Abstract This paper deals with the problem of power sharing in DC micro-grids in mesh topology with multiple active buses. We formally analyze the feedback loop composed by the micro-grid as a multi-agents process, the DC generation units as actuators, the distributed arbitrary loads as disturbances, and a linear consensus based control strategy, in order to characterize its performance in terms of secondary level control objectives as power sharing and mean voltage regulation. Based on existing consensus control strategies, the novelty of this approach relays on the possibility of comparing the performance of different controllers through numeric indicators. Furthermore, the chosen control strategy is not necessarily derived as the Laplacian matrix of an undirected graph. In this way, the proposed strategy can be tuned to achieve optimal behavior in terms of convergence speed, disturbances rejection, or communication links requirements.
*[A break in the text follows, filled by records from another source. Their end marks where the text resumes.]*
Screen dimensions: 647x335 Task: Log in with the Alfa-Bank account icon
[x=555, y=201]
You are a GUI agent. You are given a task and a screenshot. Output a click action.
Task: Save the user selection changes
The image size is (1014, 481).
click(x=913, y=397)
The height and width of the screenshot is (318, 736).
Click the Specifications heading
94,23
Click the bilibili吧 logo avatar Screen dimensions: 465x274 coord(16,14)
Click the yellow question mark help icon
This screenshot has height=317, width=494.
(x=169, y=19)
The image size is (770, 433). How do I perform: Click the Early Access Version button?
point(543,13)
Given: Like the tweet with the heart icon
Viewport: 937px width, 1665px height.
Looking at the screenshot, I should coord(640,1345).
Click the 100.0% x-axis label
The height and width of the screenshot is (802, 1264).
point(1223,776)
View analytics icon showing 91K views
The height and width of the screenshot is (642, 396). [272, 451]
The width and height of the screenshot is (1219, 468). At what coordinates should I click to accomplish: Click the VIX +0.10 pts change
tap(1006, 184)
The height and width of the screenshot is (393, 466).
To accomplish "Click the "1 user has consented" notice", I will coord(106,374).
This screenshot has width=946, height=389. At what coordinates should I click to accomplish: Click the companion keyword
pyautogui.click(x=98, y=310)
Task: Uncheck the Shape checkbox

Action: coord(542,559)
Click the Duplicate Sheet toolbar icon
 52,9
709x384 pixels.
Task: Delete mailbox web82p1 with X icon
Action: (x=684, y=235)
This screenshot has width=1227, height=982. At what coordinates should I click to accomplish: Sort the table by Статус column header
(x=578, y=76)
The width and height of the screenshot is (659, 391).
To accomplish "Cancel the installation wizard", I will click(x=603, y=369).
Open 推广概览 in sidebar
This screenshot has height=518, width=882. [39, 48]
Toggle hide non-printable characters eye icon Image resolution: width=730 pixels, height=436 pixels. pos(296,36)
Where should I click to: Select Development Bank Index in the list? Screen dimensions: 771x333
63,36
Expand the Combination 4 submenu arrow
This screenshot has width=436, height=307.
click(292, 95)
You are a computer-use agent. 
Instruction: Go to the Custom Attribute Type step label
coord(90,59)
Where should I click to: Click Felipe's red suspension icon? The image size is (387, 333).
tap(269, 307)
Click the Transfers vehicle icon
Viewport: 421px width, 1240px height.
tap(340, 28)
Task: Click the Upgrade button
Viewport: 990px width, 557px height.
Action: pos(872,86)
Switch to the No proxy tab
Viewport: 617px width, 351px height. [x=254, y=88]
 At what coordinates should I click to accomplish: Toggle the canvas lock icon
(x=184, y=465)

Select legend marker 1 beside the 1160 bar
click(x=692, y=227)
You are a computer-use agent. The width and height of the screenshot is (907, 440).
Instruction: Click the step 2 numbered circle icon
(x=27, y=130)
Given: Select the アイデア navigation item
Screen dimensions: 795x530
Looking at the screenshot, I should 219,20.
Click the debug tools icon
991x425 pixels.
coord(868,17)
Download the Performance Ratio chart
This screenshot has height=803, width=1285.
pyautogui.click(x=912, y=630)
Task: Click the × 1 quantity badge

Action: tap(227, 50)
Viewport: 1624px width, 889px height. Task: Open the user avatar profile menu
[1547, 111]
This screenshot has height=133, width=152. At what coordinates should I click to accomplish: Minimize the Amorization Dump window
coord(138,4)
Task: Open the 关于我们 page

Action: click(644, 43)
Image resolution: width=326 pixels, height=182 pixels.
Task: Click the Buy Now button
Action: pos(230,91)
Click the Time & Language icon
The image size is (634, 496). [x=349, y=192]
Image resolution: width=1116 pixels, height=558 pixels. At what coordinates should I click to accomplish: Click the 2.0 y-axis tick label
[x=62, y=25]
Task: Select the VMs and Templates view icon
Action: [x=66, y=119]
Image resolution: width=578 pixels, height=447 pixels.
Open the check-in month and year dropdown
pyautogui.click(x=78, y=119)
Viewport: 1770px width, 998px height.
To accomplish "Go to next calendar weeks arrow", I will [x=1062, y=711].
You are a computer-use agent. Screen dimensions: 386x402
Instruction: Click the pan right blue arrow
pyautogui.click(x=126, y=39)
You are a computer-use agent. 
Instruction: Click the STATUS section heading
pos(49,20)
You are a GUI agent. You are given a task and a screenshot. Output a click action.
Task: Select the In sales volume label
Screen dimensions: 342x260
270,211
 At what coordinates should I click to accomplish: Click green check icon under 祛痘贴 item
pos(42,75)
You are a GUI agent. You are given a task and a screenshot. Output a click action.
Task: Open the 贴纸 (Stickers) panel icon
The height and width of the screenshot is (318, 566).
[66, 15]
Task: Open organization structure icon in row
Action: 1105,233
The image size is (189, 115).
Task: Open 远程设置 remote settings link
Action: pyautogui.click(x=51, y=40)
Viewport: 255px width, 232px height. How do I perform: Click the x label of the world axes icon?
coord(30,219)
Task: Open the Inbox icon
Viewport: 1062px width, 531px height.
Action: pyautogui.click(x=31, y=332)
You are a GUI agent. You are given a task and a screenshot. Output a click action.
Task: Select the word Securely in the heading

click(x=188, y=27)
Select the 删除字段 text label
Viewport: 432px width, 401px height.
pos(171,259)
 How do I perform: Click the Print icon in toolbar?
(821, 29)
Furthermore, by doing this we are able to prove that the traditional droop control strategy does not necessarily achieve the desired objectives in mesh topology. Therefore, we focus on the consensus dynamics of the closed loop system, deriving simple test to conclude on its behavior, and to propose a Linear Matrix Inequality (LMI) based procedure to verify the region of voltage deviations at which the control objective can be achieved. Finally, the results of the paper are illustrated through a simulation example.